Exercise data:
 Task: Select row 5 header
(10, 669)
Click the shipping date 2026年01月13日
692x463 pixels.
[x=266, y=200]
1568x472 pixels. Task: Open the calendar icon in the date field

Directions: Reproduce the records above with every character intact.

Exercise output:
 Task: Select row 5 header
(10, 669)
Click the shipping date 2026年01月13日
692x463 pixels.
[x=266, y=200]
1568x472 pixels. Task: Open the calendar icon in the date field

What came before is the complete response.